▶ [Provided text]
───

The Hero’s Journey follows a classic three-act structure like the ancient Greek plays.

Act I: is exposition or situation, the ordinary world where we start. And then something happens. There’s some kind of problem to solve, some kind of call to action. For us that would be starting in our ordinary samsaric life and then discovering the Dharma path, discovering the possibility of understanding nonduality and emptiness, and attaining enlightenment.

Act II: And then at some point the Hero or Heroine decides to embark upon this path, which brings us to Act II, which is all around attempts to solve the problems that were set up in Act I. Most of the time this takes place in a strange and unfamiliar world. It’s not the ordinary world. It’s some kind of mythic world.

Act III: Finally in Act III we have the resolution, where the Hero or Heroine comes back to the ordinary world bearing some kind of gift or elixir or new power, something that will bring benefit to the world.

Ch’ing-yüan Wei-hsin (青原惟信), a 9th century Chan master of the Tang Dynasty.

───

▶ [Recorded information]
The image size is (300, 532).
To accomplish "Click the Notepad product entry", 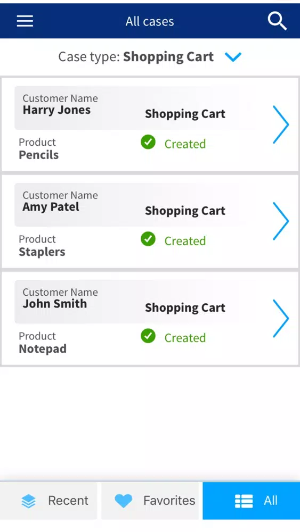I will 43,349.
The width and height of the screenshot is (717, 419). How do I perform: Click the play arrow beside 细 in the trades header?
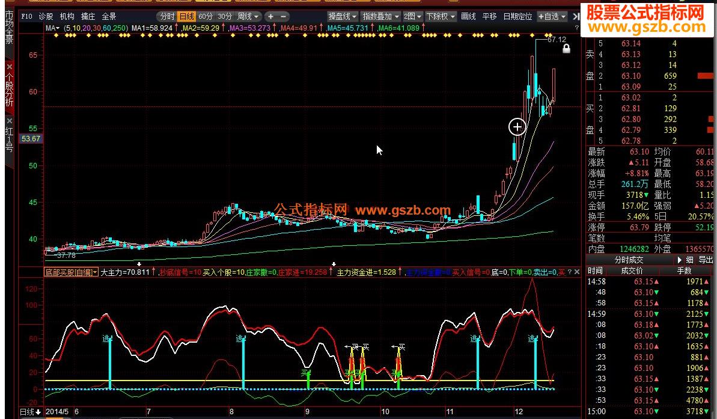click(680, 260)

───

▶ [What is asked]
a - According to the passage on the Hero's Journey, in what kind of world does Act II usually take place?
b - In the Hero's Journey text, write out the part between "Act III: Finally" and "the Tang Dynasty.", inclusive, swapping "elixir" for "treasure".
c - Carry the Hero's Journey text forward from the point where it stops.

▶ [Answers]
a - Most of the time it takes place in a strange and unfamiliar world, some kind of mythic world rather than the ordinary one.

b -
Act III: Finally in Act III we have the resolution, where the Hero or Heroine comes back to the ordinary world bearing some kind of gift or treasure or new power, something that will bring benefit to the world.

Ch’ing-yüan Wei-hsin (青原惟信), a 9th century Chan master of the Tang Dynasty.

c -
Setting off on the adventure  [t = 0:02:52]

This is very much what the progression of the 10 Bulls looks like, if you follow that set of images and poems. And it’s also related to classic Zen story of Mountain / No Mountain / Mountain, which is a famous saying of ➜Ch’ing-yüan Wei-hsin (青原惟信, Japanese: Seigen Ishin), who was a 9th century Chan master of the Tang Dynasty. He said:

Before I had studied Zen for thirty years, I saw mountains as mountains, and waters as waters. When I arrived at a more intimate knowledge, I came to the point where I saw that mountains are not mountains, and waters are not waters. But now that I have got its very substance I am at rest. Once again I see mountains as mountains, and waters as waters.

So this idea of some kind of cyclical journey, where we start out seeing the world a certain way, we go on some kind of journey, and then we come back to our original world but now we see it in a new way. That’s very much what we’re doing here. This kind of understanding is at the heart of the Two Truths, and teachings like the Heart Sutra “form is emptiness, emptiness is form” although we won’t really get to those until Weeks 5 and 6. I just wanted to set us up.

And back to where we are right now: we’re still in Act I, and we’re actually in Scene 2.

• Act I, Scene 1: was the call to adventure, which we saw in Week 1. Realizing that view is important, and that it is worthwhile for us to cultivate the view.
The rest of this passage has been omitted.